— INSTRUCTIONS TO FOLLOW —
In the records below, find the line containing "COLABORA CON OZANAM (885, 1811)"; restate it and every later line word for word, through the last.

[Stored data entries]

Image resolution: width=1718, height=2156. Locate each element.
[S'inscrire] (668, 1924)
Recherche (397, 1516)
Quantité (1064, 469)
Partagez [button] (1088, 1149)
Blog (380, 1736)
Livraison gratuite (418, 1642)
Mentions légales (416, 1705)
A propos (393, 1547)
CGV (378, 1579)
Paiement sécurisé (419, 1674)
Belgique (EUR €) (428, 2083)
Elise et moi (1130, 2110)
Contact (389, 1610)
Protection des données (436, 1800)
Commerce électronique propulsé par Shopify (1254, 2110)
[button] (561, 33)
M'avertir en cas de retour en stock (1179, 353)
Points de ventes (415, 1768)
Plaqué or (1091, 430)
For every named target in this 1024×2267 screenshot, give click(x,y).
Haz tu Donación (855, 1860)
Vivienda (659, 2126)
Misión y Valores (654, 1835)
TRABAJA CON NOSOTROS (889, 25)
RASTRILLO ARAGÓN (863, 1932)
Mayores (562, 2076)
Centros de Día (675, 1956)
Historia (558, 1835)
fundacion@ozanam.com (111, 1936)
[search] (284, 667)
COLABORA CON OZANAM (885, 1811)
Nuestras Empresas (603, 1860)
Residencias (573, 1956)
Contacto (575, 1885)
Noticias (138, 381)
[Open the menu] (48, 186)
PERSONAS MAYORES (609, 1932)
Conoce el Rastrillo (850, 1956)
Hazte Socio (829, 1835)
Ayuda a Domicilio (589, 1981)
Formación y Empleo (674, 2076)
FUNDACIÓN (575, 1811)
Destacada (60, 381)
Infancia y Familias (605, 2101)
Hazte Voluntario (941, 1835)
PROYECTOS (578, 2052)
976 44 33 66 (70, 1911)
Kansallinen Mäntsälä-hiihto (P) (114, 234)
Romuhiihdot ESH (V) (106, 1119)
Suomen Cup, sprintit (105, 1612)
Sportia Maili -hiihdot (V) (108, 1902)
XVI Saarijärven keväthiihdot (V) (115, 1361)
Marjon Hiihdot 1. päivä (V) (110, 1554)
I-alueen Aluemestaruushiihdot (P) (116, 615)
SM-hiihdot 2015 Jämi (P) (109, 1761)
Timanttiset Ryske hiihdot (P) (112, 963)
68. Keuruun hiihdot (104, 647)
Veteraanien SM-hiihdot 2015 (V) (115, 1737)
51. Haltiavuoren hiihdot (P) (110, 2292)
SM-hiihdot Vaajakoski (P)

— RESPONSE —
COLABORA CON OZANAM (885, 1811)
Nuestras Empresas (603, 1860)
Residencias (573, 1956)
Contacto (575, 1885)
Noticias (138, 381)
[Open the menu] (48, 186)
PERSONAS MAYORES (609, 1932)
Conoce el Rastrillo (850, 1956)
Hazte Socio (829, 1835)
Ayuda a Domicilio (589, 1981)
Formación y Empleo (674, 2076)
FUNDACIÓN (575, 1811)
Destacada (60, 381)
Infancia y Familias (605, 2101)
Hazte Voluntario (941, 1835)
PROYECTOS (578, 2052)
976 44 33 66 (70, 1911)
Kansallinen Mäntsälä-hiihto (P) (114, 234)
Romuhiihdot ESH (V) (106, 1119)
Suomen Cup, sprintit (105, 1612)
Sportia Maili -hiihdot (V) (108, 1902)
XVI Saarijärven keväthiihdot (V) (115, 1361)
Marjon Hiihdot 1. päivä (V) (110, 1554)
I-alueen Aluemestaruushiihdot (P) (116, 615)
SM-hiihdot 2015 Jämi (P) (109, 1761)
Timanttiset Ryske hiihdot (P) (112, 963)
68. Keuruun hiihdot (104, 647)
Veteraanien SM-hiihdot 2015 (V) (115, 1737)
51. Haltiavuoren hiihdot (P) (110, 2292)
SM-hiihdot Vaajakoski (P)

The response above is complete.